As for that reception for House freshmen, Holman said, "I would be astounded if a single freshmen Democrat dared show up at that party. It is just hypocrisy at its worse."

cynthia.dizikes@latimes.com

Obi wan liberali said...

Brevity my friend. I didn't imply that Obama's ethics reform was a total success. Legislators and lobbyists from both parties have managed to find loopholes, just as they did with McCain's campaign finance reform bill. Did we move in the right direction? Yes. Did it accomplish as much as I would have liked? No. That is the nature of the game. In order to get bi-partisan support, compromises may have been made.

kneedeepinutah said...

Just confirming that you're calling an "ethics reform bill" that is nothing more than a excuse for a press release from Nancy Pelosi an accomplishment.

Obi wan liberali said...

It improved things, it didn't solve the problem but moved things in the right direction. Perhaps you would like to move things back?

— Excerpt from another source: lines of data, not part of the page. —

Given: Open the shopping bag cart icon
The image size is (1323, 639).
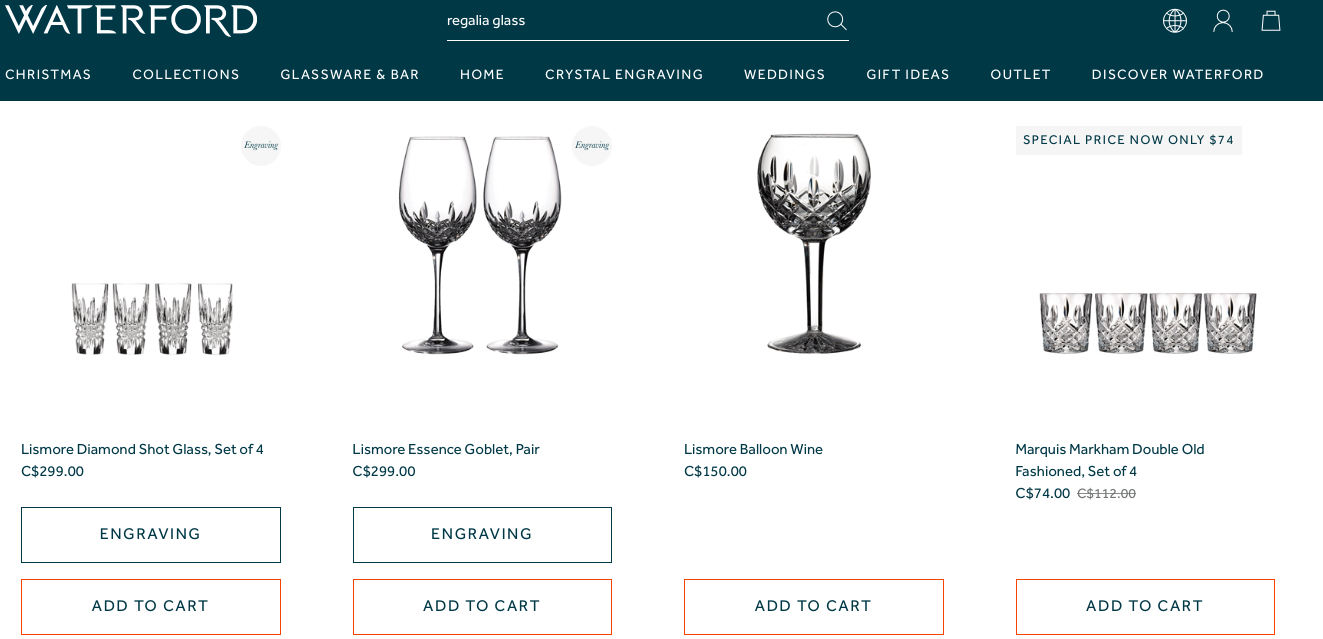Looking at the screenshot, I should pyautogui.click(x=1270, y=21).
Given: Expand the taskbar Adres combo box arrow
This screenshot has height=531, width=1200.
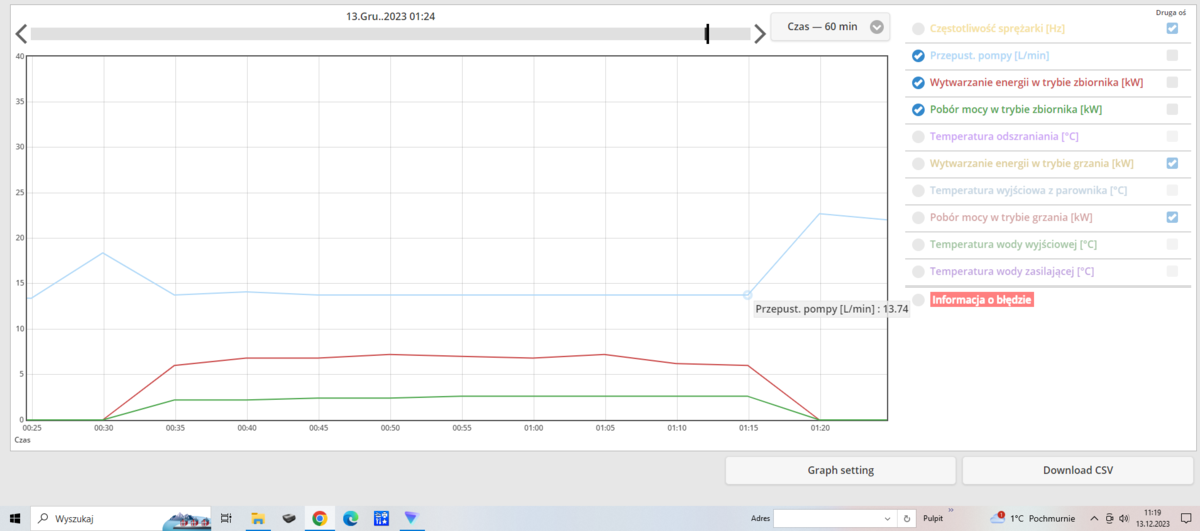Looking at the screenshot, I should tap(887, 518).
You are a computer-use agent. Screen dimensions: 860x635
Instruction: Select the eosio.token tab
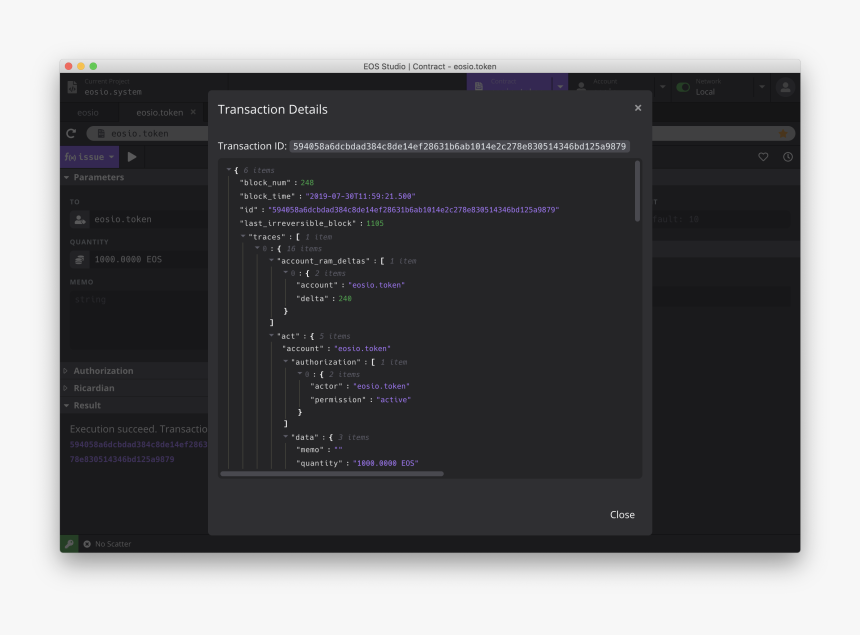(x=159, y=113)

I expect you to be an advocate for ethics reform here in Utah. As soon as you have your own blog, you can start joining me in that quest. I appreciate your support.

kneedeepinutah said...

The Utah legislature is a cesspool without even a gesture to democracy and procedure. My only hope is that the demographics are changing and that slowly the mafia that runs the legislature will be diluted.

In my fantasy world:
1. It would be illegal to take a pencil from a lobbyist
2. Bills would be straight up and down votes (not spinach research council pork in the DoD appropriation bill)
3. All elected officials would be required to send their kids to public schools, have to buy health insurance on the open market, fly commercial, and not have a pension plan.
4. Congress' pay is linked to a balanced budget each year.
5. The income tax code would be used to collect revenue only and not fine tune personal behavior.